What 1962 crisis prevented the Kennedy brothers from negotiating to buy the Philadelphia Eagles?
A: The Cuban Missile Crisis.

Lots of historical trivia questions and answers.

What assassin's diary reveals that he changed his plans from kidnapping to murder the day before he did the deed?
A: John Wilkes Booth's.

What war saw GI's being told over the radio: "Bart Simpson is making love to your wife"?
A: The Persian Gulf War.

What nation's flag was referred to in World War II as a "meatball"?
A: Japan's.

Who was accused of dancing "with devils" after he announced plans to build a South Dakota casino near sacred Sioux lands?
A: Kevin Costner.

Who's been called "the French Stalin" for executing 20,000 during the Reign of Terror?
A: Maximilien Robespierre.

Who became Britain's longest continuously serving prime minister of the 20th century?
A: Margaret Thatcher.

What Soviet republic's 1988 earthquake marked the first time the USSR embraced international relief after a disaster?
A: Armenia's.

Lots of historical trivia questions and answers.

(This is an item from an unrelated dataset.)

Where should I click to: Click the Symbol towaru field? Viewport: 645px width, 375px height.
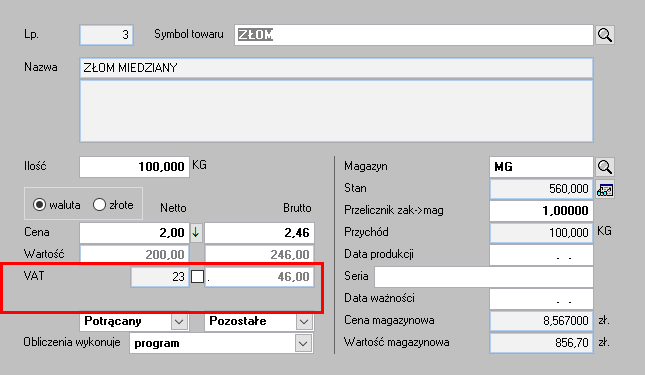click(x=413, y=35)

What French Louis reigned a record 72 years?
A: Louis XIV.

What twin cities in Japan were largely leveled by a 1923 earthquake?
A: Tokyo and Yokohama.

What socialist writer's last words were: "Last words are for fools who haven't said enough"?
A: Karl Marx's.

What country used weather-borne balloons to drop more than a hundred bombs on North America during World War II?
A: Japan.

What 10-year-old began earning his bad reputation by throwing puppies off th Kremlin walls in 1540?
A: Ivan the Terrible.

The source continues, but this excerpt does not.